I am planning a migration from an on-premises Oracle 18c (1.5TB of data, 400TPS) to AWS-hosted databases using AWS Database Migration Service.
According to the official DMS documentation, DMS Binary Reader seems to be the only choice because our database is a PDB instance, and it can handle the REDO logs or the archived logs as the source for Change Data Capture.
I am assuming the archived logs would be a better choice in terms of CDC performance because they are smaller in size than the online REDO logs, but not really sure of other benefits of choosing the archived logs as the CDC source over the REDO logs. Does anyone know?
Oracle mining will mine the online redo logs until it gets behind then it will mine the archive logs.

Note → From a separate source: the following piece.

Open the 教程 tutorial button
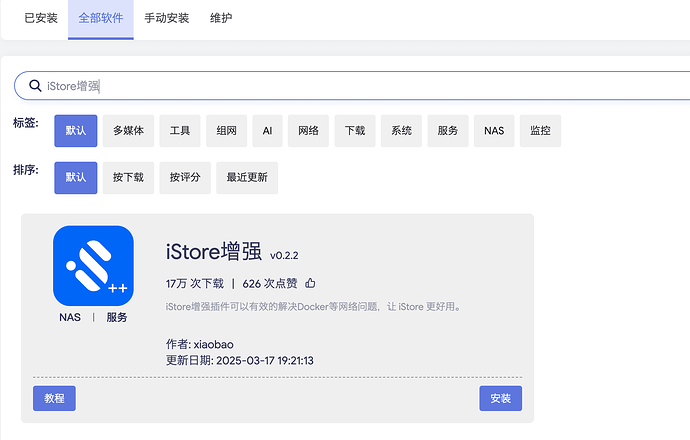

You have two options for CDC either Oracle LogMiner or Oracle Binary Reader.
In general, use Oracle LogMiner for migrating your Oracle database unless you have one of the following situations:
You need to run several migration tasks on the source Oracle database.
The volume of changes or the redo log volume on the source Oracle database is high. When using Oracle LogMiner as a source database, the 32 KB buffer limit within LogMiner impacts the performance of change data capture on databases with a high volume of change. For example, the 10GB per hour change rate of a LogMiner source database can exceed DMS change data capture capabilities.
Your workload includes UPDATE statements that update only LOB columns. In this case, use Binary Reader. These UPDATE statements aren't supported by Oracle LogMiner.
Your source is Oracle version 11 and you perform UPDATE statements on XMLTYPE and LOB columns. In this case, you must use Binary Reader. These statements aren't supported by Oracle LogMiner.
You are migrating LOB columns from Oracle 12c. For Oracle 12c, LogMiner doesn't support LOB columns, so in this case use Binary Reader.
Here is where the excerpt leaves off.